▶ **Compito 1**
Rispondi alle seguenti domande sul brano.
(a) Oltre alla musica, quali espressioni artistiche di Lou Reed vengono nominate?
(b) Chi suona il basso nella band descritta?
(c) Che cosa mancava a quella band?
▶ **Compito 2**
Indica se ciascuna affermazione concorda con il brano.
(a) Lou Reed aveva subito un trapianto.
(b) Nella band è Miles a suonare la batteria.
(c) La frase lasciata da Lou Reed invita a concentrarsi sul passato.

▶ **Brano**
Dopo i recenti problemi al fegato, il delicatissimo trapianto e l’intenzione coraggiosa di voler tornare sul palco, oggi Lou Reed se ne è andato a “passeggiare sul lato selvaggio del Paradiso“.
Rimarrà uno dei più grandi artisti e poeti della storia del rock.
Nella sua lunga carriera si è dedicato ad espressioni artistiche diverse, dalla poesia alla fotografia, e a esperimenti vari con la musica, sempre molto ammirati.
Oltre ad un patrimonio di creatività speciale e di musica eterna ci lascia anche una piccola ma significativa frase che è un invito ad allargare sempre lo sguardo per definire un orizzonte: “La vita è troppo breve per concentrarsi sul passato. Guardo piuttosto al futuro.”
Will you ever walk on the wild side, Lou
Always walking on the wild side
Mancavano solo la voce solista e una seconda chitarra, alla band che il Gran Bastardo ha allestito lì da lui.
Jimi alla chitarra elettrica, Jaco al basso, Joe lo zingaro Zawinul alle tastiere, John mani di pietra alla batteria, Nico e Marvin ai cori, Miles Chet e ‘Trane ai fiati: loro c’erano già.
Ora il concerto può iniziare.
Non per noi, della razza di chi rimane a terra.

▶ **Estratti dell'elenco**
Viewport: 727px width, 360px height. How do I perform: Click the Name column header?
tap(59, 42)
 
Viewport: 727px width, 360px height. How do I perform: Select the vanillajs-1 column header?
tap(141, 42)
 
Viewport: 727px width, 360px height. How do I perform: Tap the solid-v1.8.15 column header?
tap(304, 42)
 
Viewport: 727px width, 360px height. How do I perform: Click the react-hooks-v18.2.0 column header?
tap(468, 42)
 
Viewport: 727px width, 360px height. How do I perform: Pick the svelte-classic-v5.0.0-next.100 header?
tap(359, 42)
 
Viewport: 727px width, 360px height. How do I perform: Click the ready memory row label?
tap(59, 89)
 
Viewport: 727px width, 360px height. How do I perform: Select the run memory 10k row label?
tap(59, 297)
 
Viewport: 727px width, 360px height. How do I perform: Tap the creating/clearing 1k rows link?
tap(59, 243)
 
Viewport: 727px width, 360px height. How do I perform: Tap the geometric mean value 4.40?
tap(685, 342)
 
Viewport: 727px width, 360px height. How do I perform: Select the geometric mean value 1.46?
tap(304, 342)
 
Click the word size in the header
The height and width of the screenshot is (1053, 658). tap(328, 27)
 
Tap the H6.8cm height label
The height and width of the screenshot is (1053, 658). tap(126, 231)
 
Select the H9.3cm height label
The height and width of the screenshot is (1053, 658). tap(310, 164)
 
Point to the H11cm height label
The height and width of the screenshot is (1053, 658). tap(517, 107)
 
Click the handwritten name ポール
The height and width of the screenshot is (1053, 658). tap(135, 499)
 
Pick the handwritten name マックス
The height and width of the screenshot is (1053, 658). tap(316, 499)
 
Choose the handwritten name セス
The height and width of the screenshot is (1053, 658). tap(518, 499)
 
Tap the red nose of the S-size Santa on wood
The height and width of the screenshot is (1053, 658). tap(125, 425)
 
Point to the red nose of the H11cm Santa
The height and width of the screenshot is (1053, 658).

▶ **Soluzione scritta 1**
(a) La poesia e la fotografia.
(b) Jaco.
(c) La voce solista e una seconda chitarra.

▶ **Soluzione scritta 2**
(a) Sì: «il delicatissimo trapianto».
(b) No: «John mani di pietra alla batteria».
(c) No: «La vita è troppo breve per concentrarsi sul passato. Guardo piuttosto al futuro.»